Document:
## begin

RSA is the latest insurer to downsize its regional presence, moving back-office roles to a centralised hub
RSA has joined the list of insurers that have made significant job cuts in the past 12 months, including Aviva, Direct Line Group, Zurich and AIG.
The cuts are a further sign that insurers are trimming costs wherever they see an opportunity, and also point to the emergence of a new regional trading model for large, national insurance groups.
The 93 jobs at risk are in RSA’s Croydon operation, which currently employs 105 people serving the UK mid-market. Some of the back-office roles will transfer to the insurer’s Manchester operation, while RSA will retain a 23-strong customer- and broker-facing trading office in Croydon.
Despite RSA’s recent exit from UK mid-market motor trade business, an RSA spokesman emphasised that the cuts were nothing to do with the performance of the mid-market division. He said the decision was based on improving efficiency. The Manchester operations already housed some mid-market operations staff and so it made sense to put all the staff in one place, he argued. There was also an element of cost-cutting to the decision.

## end

Supplied data:

## begin

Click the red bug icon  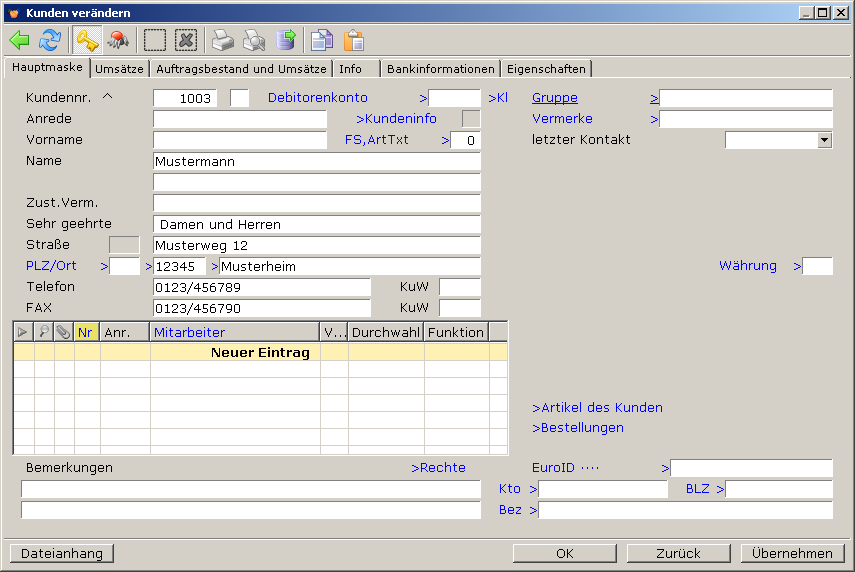coord(119,40)
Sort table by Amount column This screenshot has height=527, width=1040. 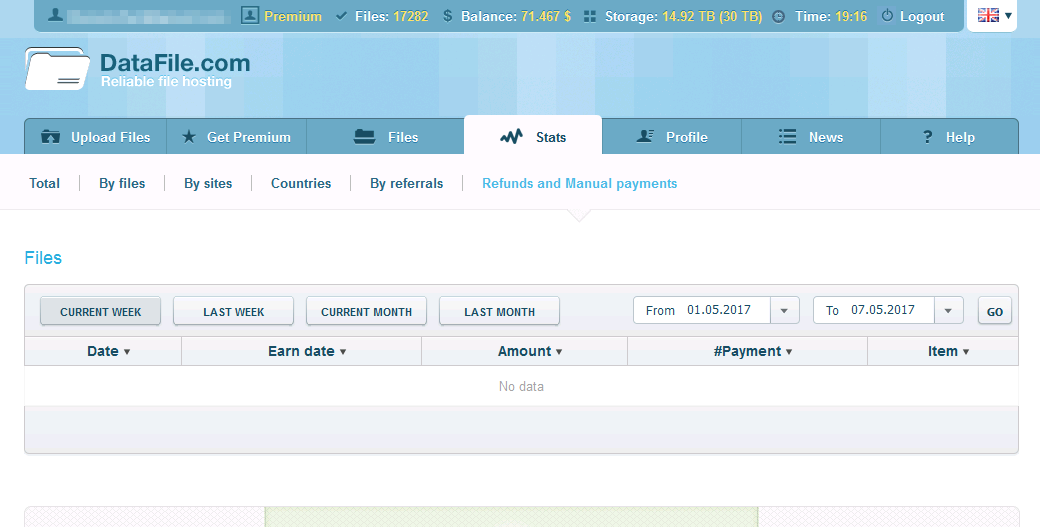529,351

## end

Task directions: Reproduce the portion of the article on RSA's job cuts between "RSA is the latest" and "national insurance groups.", inclusive, without altering a single character.

Final result:
RSA is the latest insurer to downsize its regional presence, moving back-office roles to a centralised hub
RSA has joined the list of insurers that have made significant job cuts in the past 12 months, including Aviva, Direct Line Group, Zurich and AIG.
The cuts are a further sign that insurers are trimming costs wherever they see an opportunity, and also point to the emergence of a new regional trading model for large, national insurance groups.